- [Task goal]
Below are the entries; output exactly the lines from the one containing "Open Security Manager tree node" through the final line, inclusive.

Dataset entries
[Start of Attachment]
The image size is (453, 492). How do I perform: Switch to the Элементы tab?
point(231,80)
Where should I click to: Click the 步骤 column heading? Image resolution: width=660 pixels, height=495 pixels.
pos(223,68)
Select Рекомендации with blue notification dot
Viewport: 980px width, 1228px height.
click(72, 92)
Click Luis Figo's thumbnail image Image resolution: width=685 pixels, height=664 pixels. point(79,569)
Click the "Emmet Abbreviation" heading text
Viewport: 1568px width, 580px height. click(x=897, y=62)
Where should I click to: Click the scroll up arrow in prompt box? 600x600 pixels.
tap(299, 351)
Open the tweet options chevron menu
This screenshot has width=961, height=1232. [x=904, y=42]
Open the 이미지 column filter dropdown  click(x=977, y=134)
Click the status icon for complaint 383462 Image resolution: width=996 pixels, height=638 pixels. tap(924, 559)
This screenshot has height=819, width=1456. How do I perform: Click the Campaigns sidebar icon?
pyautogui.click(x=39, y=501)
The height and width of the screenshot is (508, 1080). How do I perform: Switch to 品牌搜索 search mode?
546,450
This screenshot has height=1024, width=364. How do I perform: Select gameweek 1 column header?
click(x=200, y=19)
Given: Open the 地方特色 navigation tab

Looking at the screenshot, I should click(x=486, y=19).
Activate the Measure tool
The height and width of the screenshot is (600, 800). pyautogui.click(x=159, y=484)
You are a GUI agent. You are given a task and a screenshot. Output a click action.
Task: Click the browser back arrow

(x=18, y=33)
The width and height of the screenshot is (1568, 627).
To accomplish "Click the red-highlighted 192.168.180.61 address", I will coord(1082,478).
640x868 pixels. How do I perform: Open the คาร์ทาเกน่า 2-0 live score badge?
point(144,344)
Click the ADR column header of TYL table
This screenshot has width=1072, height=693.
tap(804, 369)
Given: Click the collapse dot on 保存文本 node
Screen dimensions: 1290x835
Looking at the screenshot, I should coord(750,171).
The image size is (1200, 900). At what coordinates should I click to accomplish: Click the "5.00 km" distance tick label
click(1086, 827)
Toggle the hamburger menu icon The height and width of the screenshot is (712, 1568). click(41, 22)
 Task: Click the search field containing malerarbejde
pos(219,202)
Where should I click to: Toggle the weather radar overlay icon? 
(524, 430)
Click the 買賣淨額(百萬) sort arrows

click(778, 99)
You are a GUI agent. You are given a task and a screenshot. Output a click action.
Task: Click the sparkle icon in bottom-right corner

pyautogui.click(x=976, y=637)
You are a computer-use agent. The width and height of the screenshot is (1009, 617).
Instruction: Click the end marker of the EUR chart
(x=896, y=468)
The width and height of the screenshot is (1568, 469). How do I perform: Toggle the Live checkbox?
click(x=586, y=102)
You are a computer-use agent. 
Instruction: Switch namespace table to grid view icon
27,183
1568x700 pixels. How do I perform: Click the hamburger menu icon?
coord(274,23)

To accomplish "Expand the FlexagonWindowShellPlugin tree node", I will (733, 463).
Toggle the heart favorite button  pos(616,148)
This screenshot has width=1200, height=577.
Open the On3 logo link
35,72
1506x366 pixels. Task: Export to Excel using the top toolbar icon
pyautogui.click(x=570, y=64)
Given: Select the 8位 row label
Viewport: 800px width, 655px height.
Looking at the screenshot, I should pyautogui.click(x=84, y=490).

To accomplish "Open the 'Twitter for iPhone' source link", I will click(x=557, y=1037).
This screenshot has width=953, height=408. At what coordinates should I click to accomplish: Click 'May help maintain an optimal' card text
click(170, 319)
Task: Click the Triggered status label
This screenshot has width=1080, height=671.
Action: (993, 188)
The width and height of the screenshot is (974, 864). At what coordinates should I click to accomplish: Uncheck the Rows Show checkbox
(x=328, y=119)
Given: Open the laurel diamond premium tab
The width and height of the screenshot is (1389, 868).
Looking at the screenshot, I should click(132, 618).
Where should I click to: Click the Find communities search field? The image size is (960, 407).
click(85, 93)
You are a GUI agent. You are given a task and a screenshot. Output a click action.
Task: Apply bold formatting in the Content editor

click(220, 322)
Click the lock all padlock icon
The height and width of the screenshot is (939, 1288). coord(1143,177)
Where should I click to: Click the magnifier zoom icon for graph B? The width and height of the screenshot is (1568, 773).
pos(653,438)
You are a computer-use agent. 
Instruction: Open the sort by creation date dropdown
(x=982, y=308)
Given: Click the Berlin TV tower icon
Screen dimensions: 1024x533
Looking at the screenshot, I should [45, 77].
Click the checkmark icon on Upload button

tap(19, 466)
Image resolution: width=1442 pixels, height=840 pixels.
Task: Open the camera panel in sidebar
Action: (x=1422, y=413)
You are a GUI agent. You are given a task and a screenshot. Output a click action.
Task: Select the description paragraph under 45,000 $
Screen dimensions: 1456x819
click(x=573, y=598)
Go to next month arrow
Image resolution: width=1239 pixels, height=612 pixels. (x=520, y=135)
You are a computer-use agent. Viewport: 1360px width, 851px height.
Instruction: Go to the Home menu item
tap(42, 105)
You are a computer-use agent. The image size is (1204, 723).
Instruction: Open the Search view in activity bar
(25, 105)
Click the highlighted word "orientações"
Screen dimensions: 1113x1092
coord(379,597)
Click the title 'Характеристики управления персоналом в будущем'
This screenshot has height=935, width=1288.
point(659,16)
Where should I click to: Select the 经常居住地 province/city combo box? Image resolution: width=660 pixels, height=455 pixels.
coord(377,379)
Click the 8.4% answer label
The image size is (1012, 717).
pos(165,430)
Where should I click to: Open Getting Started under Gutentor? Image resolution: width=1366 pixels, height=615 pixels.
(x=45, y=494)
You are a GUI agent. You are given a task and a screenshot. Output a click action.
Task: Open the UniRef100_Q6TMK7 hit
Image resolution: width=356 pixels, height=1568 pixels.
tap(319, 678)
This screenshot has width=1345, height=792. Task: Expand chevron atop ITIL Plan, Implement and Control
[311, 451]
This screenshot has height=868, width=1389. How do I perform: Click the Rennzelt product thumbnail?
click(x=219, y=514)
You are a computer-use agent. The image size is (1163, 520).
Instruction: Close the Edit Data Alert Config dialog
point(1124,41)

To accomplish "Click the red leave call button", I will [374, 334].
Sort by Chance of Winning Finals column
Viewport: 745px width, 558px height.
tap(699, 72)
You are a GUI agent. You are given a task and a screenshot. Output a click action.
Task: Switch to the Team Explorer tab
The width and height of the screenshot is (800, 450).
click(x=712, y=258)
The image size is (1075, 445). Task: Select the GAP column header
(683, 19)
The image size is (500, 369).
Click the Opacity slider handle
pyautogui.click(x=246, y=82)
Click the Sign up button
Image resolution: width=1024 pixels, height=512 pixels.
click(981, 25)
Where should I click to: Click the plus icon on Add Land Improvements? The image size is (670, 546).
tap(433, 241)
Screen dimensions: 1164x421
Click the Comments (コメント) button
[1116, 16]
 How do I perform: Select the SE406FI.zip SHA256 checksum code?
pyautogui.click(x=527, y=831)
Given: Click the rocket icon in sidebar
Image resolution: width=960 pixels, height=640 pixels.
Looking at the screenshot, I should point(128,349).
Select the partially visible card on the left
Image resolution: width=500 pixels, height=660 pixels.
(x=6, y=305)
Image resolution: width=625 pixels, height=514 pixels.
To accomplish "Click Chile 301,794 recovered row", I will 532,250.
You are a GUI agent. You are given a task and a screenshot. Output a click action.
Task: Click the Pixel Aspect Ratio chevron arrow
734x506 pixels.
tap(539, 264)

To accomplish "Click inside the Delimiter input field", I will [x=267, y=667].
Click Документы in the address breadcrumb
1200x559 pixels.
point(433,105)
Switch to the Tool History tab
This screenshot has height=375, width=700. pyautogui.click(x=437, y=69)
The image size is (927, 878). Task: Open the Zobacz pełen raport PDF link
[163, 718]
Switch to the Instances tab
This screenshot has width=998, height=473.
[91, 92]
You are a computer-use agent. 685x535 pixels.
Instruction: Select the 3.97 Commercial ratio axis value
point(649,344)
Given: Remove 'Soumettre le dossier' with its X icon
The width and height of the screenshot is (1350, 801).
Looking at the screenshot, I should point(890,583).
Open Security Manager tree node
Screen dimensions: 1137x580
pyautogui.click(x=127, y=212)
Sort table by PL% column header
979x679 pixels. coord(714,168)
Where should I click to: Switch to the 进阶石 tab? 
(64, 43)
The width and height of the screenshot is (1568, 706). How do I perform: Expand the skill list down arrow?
[End of Attachment]
- [Solution to this task]
Open Security Manager tree node
Screen dimensions: 1137x580
pyautogui.click(x=127, y=212)
Sort table by PL% column header
979x679 pixels. coord(714,168)
Where should I click to: Switch to the 进阶石 tab? 
(64, 43)
The width and height of the screenshot is (1568, 706). How do I perform: Expand the skill list down arrow?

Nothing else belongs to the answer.